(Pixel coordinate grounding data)
○ ○ ○ ○ ○ ○ ○

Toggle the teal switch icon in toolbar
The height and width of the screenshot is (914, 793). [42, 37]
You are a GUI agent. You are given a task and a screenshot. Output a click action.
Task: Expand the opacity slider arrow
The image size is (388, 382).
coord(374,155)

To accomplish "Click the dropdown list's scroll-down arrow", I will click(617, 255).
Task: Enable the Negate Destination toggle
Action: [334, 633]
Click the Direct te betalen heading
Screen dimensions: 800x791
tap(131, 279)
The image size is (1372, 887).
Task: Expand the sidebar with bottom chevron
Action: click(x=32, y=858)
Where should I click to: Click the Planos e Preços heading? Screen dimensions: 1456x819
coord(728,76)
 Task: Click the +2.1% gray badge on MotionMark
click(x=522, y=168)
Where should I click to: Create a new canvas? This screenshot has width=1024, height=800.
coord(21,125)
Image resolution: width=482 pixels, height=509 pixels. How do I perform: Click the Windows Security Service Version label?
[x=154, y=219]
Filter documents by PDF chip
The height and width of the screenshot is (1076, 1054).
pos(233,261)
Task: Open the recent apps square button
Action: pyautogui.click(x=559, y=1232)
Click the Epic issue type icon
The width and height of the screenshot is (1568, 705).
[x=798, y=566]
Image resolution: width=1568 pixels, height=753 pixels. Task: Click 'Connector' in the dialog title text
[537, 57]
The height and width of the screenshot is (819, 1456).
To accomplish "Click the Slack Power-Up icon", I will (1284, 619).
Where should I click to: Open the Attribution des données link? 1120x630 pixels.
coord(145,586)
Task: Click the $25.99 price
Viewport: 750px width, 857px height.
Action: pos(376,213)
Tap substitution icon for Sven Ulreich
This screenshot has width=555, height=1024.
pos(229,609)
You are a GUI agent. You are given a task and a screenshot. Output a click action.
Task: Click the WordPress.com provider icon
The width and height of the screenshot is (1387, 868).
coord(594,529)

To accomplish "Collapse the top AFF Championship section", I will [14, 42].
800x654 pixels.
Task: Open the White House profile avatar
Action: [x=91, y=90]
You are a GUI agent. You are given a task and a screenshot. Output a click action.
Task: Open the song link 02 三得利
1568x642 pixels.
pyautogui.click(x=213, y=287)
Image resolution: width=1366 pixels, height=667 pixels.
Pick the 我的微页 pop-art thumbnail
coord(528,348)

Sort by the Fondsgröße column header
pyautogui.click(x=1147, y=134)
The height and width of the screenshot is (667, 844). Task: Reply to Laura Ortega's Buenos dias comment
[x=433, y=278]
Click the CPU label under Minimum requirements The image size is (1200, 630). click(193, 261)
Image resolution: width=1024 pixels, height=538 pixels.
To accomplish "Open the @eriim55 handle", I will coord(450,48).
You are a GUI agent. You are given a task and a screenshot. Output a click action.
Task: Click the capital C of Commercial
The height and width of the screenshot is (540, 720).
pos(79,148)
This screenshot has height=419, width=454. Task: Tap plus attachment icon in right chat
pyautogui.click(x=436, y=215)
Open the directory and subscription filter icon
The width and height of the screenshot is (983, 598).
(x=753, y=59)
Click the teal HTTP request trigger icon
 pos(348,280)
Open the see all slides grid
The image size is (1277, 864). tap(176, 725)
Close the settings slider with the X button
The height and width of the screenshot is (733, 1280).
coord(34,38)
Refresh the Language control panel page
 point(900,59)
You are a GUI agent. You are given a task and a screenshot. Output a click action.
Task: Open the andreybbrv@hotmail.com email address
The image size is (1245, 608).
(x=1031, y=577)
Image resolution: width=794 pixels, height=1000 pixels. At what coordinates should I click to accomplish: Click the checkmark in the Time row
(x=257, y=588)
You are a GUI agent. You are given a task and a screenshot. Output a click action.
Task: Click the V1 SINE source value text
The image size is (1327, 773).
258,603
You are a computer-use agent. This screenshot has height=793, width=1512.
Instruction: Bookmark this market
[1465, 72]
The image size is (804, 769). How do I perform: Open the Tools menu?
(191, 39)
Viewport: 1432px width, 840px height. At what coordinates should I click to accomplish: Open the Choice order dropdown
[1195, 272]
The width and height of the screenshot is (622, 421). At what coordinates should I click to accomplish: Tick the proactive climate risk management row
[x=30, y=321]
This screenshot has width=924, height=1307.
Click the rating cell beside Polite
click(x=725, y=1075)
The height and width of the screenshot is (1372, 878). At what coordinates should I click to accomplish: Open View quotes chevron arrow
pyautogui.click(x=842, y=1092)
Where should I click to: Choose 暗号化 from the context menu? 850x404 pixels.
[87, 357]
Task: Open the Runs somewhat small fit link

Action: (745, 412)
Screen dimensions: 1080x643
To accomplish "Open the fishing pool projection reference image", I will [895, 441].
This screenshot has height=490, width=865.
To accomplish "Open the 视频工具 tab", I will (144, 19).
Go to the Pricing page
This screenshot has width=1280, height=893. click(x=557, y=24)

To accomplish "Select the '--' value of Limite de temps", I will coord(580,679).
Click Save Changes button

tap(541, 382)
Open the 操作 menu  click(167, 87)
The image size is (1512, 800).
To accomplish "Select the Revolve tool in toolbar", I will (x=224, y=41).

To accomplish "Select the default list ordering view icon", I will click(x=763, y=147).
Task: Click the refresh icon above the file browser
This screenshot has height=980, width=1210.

○ ○ ○ ○ ○ ○ ○

Which lines of the data include "value"? Copy each of them.

Task: Click the V1 SINE source value text
To accomplish "Select the '--' value of Limite de temps", I will coord(580,679).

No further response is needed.